KASUS shalat dengan dua bahasa (Arab dan Indonesia) yang dilakukan komunitas “Pondok I’tikaf Ngaji Lelaku” di Malang Jawa Timur pimpinan Muhammad Yusman Roy, telah mengarah pada praktik persekusi yang dilakukan oleh kelompok-kelompok agama yang tidak setuju dengan hal tersebut. “Pemegang” otoritas keagamaan seperti Majelis Ulama Indonesia (MUI) bukan saja telah mengeluarkan “fatwa” yang menganggap sesat atas Yusman Roy dan pengikutnya, tapi juga telah menuduh mereka telah melakukan penodaan agama. MUI dan lembaga-lembaga yang mengklaim sebagai pemegang otoritas keagamaan terus-menerus memosisikan diri sebagai satu-satunya penafsir tunggal agama.

Lebih daripada itu, tata cara shalat a la Yusman Roy ini dipandang sebagai tindakan kriminal, sehingga pihak kepolisian segera memposisikan Yusman Roy sebagai tersangka. Kita sedang menyaksikan betapa negara telah ditarik terlalu jauh untuk mengeksekusi praktik keagamaan seseorang. Hal ini tentu tidak bisa dibiarkan karena akan membawa dampak kurang baik atas kehidupan beragama di Indonesia. Kalau Roy Yusman dianggap sebagai orang yang “tidak tahu” tentang Islam, seharusnya para ulama mengedepankan cara-cara yang baik, bi al-hikmah wa al-mau’idhat al-hasanah, untuk menyampaikan kebenaran, bukan dengan melakukan persekusi, “fatwa sesat” apalagi diseret ke pengadilan dengan tuduhan penodaan agama. Apalagi Roy Yusman mempunyai “niat yang baik,” yaitu bagaimana agar orang yang shalat memahami apa yang dibacanya.

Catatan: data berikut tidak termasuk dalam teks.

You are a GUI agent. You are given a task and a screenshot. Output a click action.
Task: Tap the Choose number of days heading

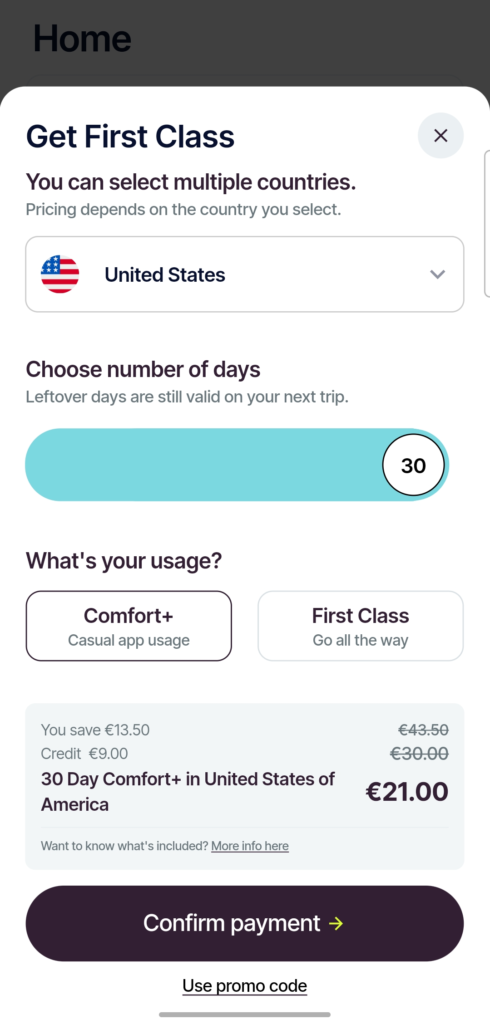(x=143, y=369)

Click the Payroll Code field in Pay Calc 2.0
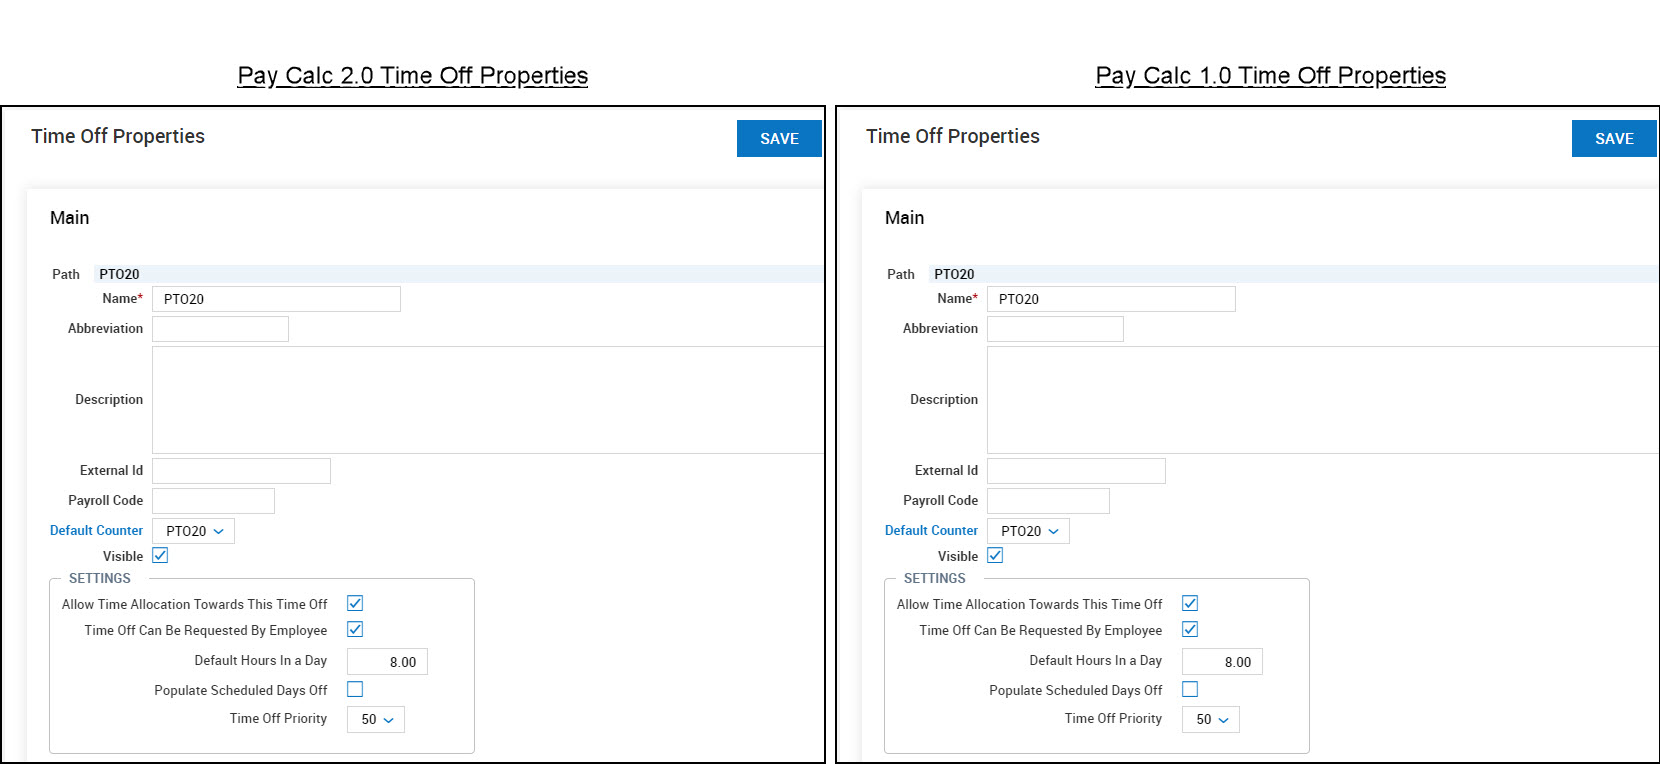tap(213, 501)
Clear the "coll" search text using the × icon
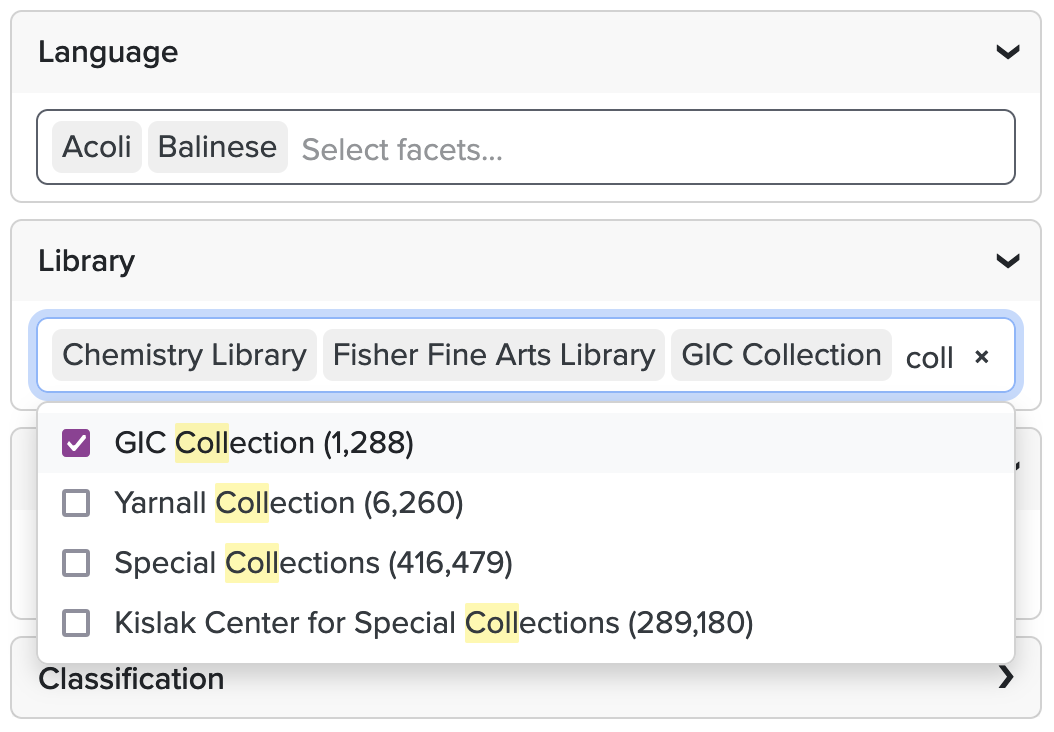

Jika dilihat lebih jauh, kasus ini sesungguhnya hanya merupakan perbedaan fiqhiyah biasa, dan salah satu ciri dari fikih itu sendiri adalah perbedaan pendapat. Shalat dengan dua bahasa bukanlah sesuatu yang sepenuhnya baru dalam diskursus fikih. Jauh sebelumnya, Imam Abu Hanifah (w. 150 H) sudah mempermasalahkan mengenai kemungkinan mengganti shalat dengan bahasa selain Arab. Dan harap dimaklumi bahwa dalam kasus perbedaan fikih, tidak ada seseorang atau lembaga keagamaan manapun yang memiliki otoritas mutlak untuk menjatuhkan vonis kepada fikih orang lain sebagai sesat, apalagi dianggap sebagai tindak kriminal. Apabila ada pihak yang mengklaim pendapat agama tertentu sebagai paling benar, pada hakikatnya mereka telah merampas hak prerogatif Allah.

Dengan memperhatikan hal tersebut kami menyerukan kepada semua pihak hal-hal sebagai berikut:

1. Agar umat Islam tetap menjaga ukhuwah Islamiyah dan tidak melakukan hal-hal yang anarkhis hanya karena perbedaan pandangan keagamaan. Perbedaan demikian harus dilihat sebagai kekayaan daripada sebagai ancaman.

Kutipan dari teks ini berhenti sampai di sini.